TASK BRIEF: Copy out the lines from the one containing "The height and width of the screenshot is (1000, 1000)." through the one containing "[x=637, y=104]", replacing "Instruction" with "Directive" and leaving everything else unchanged.

DATA FOR THIS EXERCISE:
┄┄┄┄┄┄

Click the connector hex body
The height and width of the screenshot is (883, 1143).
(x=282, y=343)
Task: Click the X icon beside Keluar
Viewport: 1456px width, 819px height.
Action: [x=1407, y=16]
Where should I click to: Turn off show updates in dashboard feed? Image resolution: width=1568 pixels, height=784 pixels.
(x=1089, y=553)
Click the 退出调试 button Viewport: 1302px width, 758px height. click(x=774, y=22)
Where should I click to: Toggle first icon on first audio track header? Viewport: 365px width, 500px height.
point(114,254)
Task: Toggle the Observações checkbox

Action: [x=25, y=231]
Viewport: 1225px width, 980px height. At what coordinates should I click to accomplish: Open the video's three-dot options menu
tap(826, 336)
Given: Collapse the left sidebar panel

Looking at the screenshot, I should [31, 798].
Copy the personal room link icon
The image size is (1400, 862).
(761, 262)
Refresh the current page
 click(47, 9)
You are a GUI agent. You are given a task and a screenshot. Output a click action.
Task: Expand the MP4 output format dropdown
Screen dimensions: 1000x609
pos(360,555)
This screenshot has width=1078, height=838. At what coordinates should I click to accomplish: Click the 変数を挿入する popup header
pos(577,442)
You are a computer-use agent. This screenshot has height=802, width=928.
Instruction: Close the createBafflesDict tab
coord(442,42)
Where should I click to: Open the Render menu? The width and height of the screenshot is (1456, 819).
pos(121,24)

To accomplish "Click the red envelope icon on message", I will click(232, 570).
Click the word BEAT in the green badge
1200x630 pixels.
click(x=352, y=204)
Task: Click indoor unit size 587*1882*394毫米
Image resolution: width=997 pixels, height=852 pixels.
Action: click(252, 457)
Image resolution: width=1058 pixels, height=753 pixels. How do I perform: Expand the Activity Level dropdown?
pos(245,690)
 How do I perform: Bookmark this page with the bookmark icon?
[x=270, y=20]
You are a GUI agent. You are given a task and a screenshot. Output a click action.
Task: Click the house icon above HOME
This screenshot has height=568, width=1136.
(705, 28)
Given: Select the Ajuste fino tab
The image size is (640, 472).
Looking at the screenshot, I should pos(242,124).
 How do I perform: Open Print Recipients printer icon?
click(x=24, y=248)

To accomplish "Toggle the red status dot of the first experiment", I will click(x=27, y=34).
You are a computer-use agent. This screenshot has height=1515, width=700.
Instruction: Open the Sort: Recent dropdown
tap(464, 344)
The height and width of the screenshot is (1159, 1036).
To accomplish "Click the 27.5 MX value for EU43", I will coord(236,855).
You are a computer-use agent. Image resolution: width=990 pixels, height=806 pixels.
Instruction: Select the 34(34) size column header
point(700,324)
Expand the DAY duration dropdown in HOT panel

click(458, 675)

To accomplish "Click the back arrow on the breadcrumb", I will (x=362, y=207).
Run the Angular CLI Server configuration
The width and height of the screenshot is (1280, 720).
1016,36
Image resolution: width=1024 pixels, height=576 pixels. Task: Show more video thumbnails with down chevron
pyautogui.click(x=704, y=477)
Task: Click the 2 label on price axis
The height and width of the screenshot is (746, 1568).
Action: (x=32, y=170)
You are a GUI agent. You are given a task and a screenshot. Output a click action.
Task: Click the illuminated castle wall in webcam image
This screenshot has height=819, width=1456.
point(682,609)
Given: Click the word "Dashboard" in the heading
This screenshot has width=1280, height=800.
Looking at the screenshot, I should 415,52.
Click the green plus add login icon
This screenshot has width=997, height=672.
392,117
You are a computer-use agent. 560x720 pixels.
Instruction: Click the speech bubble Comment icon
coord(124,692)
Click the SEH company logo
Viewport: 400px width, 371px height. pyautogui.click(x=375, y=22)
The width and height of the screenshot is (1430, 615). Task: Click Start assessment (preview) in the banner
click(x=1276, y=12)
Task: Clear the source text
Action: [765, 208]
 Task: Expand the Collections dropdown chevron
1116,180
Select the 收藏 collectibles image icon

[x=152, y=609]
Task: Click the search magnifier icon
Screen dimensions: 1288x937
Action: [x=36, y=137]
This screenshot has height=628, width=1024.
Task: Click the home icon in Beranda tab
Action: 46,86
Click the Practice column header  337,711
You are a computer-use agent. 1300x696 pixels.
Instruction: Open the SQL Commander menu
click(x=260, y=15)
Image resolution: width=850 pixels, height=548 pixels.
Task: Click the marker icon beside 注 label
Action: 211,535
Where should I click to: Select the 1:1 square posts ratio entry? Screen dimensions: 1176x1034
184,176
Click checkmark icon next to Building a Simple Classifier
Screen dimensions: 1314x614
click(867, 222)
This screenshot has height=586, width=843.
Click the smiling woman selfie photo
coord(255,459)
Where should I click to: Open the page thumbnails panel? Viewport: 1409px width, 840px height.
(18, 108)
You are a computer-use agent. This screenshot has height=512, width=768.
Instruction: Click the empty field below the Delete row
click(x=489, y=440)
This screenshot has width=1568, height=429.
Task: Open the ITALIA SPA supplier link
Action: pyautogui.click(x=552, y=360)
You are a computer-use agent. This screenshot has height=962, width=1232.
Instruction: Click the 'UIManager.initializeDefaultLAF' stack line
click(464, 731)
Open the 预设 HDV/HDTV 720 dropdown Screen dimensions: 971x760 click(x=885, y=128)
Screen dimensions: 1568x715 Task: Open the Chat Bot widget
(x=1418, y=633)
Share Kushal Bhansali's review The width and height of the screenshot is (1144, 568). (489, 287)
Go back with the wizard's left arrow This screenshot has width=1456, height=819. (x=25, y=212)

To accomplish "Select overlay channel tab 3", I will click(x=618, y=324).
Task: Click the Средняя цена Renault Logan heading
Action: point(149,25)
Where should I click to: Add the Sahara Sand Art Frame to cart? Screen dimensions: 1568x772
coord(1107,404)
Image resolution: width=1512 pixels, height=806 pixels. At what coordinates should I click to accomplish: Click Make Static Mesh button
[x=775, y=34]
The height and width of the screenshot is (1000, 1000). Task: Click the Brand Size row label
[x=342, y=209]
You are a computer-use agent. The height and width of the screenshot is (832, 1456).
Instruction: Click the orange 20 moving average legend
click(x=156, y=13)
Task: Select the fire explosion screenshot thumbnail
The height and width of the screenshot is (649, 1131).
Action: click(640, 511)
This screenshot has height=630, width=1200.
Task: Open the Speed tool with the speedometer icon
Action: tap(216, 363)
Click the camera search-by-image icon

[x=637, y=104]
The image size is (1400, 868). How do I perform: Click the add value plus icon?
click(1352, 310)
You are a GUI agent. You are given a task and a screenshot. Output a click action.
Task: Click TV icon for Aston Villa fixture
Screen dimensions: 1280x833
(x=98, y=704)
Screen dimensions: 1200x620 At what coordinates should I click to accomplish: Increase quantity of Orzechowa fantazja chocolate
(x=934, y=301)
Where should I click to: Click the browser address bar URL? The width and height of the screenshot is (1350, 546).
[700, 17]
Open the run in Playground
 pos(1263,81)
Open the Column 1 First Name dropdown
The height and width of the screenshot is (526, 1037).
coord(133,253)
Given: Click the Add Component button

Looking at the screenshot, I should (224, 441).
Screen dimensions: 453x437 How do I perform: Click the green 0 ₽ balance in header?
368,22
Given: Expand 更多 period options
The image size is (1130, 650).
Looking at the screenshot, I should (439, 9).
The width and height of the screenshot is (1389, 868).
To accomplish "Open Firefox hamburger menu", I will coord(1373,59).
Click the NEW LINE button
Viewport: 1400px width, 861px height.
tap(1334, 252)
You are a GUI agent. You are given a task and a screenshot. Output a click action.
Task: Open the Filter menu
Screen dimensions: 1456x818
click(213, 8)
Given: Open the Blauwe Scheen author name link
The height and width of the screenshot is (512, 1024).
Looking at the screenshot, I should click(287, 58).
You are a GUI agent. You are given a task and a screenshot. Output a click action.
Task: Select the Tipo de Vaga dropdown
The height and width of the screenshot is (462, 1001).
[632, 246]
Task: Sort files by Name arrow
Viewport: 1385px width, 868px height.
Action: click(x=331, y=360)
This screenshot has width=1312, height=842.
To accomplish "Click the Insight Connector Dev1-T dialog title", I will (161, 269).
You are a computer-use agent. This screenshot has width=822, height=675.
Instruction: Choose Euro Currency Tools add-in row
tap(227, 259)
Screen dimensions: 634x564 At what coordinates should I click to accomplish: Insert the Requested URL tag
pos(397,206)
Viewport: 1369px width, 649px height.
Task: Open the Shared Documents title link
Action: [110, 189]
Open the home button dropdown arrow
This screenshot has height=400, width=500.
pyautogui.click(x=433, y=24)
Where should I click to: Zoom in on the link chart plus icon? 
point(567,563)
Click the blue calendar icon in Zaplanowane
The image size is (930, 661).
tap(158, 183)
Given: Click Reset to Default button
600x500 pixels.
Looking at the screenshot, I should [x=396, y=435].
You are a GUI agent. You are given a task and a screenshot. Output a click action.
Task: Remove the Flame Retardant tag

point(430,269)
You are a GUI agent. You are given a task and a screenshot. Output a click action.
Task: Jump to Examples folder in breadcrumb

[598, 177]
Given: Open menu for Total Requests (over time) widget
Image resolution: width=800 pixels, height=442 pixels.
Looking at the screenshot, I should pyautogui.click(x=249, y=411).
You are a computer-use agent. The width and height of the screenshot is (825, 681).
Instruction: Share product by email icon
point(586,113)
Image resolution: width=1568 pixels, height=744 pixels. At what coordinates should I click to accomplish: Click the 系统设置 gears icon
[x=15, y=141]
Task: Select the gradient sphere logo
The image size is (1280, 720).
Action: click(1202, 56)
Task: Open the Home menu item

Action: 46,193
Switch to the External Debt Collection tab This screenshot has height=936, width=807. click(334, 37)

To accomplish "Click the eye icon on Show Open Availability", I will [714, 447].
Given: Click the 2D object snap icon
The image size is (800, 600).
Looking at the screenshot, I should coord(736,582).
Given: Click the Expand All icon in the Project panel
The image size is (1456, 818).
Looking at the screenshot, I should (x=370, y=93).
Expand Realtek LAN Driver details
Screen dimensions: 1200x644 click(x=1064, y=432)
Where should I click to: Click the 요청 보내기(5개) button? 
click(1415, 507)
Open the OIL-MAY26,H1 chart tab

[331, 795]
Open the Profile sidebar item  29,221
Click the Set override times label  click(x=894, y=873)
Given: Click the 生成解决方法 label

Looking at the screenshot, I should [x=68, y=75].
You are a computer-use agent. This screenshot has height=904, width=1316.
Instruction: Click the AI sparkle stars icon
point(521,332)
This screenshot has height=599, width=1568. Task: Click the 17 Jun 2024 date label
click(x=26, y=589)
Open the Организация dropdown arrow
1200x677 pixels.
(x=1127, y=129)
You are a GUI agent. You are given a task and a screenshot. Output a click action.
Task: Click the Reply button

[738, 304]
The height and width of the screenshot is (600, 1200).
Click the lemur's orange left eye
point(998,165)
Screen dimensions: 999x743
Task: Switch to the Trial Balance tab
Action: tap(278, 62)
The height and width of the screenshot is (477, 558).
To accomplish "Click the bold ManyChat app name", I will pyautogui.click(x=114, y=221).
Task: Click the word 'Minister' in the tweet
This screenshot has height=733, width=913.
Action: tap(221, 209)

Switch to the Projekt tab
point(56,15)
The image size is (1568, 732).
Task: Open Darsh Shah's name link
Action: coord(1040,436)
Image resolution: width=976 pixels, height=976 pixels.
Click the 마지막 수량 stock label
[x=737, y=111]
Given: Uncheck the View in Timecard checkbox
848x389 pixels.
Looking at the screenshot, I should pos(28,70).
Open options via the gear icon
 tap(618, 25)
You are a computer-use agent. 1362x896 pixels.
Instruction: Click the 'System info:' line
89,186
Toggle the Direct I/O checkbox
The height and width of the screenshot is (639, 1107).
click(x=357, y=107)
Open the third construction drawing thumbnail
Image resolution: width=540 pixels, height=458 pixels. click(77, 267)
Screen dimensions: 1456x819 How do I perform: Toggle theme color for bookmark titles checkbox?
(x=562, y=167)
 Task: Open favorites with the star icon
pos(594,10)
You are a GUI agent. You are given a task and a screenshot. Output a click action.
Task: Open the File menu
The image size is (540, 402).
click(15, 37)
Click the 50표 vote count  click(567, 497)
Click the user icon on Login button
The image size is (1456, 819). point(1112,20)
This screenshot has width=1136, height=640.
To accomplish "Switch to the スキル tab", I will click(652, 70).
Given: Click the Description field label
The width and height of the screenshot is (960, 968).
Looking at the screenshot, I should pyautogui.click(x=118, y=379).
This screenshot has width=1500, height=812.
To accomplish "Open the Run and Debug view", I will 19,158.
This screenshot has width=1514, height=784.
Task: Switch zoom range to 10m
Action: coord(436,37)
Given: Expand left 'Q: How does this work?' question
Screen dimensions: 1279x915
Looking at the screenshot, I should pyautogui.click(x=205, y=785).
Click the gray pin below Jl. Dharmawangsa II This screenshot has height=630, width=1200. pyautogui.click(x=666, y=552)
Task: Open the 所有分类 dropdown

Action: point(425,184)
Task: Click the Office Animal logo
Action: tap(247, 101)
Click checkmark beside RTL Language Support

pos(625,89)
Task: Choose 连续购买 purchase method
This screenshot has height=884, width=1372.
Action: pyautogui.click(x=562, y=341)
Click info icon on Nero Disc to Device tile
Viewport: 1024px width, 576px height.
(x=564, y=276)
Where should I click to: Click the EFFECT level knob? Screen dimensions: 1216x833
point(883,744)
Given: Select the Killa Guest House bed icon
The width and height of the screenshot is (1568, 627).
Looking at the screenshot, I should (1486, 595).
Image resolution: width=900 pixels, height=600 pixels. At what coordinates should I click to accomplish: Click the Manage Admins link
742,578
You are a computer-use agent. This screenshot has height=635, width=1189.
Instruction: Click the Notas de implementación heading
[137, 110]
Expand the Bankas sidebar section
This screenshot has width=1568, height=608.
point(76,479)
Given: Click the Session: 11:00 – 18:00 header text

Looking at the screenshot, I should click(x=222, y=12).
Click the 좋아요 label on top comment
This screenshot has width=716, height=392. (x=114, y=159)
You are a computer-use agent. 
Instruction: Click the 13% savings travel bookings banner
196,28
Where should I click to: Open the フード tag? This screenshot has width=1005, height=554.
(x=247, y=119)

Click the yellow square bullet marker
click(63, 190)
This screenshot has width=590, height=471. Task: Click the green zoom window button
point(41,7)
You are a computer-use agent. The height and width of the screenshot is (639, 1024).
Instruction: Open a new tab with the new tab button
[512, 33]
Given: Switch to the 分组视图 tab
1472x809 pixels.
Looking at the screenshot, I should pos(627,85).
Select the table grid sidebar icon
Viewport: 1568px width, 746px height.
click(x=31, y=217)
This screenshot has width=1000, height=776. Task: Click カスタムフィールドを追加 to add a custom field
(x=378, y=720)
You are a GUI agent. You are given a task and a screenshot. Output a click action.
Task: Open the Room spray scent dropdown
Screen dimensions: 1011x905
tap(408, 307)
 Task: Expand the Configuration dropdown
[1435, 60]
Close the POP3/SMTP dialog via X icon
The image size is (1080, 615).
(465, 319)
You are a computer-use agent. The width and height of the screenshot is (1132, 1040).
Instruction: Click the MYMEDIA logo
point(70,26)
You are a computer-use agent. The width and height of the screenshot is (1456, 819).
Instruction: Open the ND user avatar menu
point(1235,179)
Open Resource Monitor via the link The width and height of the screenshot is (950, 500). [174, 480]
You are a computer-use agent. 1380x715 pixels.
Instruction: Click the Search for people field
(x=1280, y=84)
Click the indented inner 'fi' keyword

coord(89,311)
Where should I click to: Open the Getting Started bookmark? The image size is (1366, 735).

┄┄┄┄┄┄

ANSWER FOR THE TASK:
The height and width of the screenshot is (1000, 1000). Task: Click the Brand Size row label
[x=342, y=209]
You are a computer-use agent. The height and width of the screenshot is (832, 1456).
Directive: Click the orange 20 moving average legend
click(x=156, y=13)
Task: Select the fire explosion screenshot thumbnail
The height and width of the screenshot is (649, 1131).
Action: click(640, 511)
This screenshot has height=630, width=1200.
Task: Open the Speed tool with the speedometer icon
Action: tap(216, 363)
Click the camera search-by-image icon

[x=637, y=104]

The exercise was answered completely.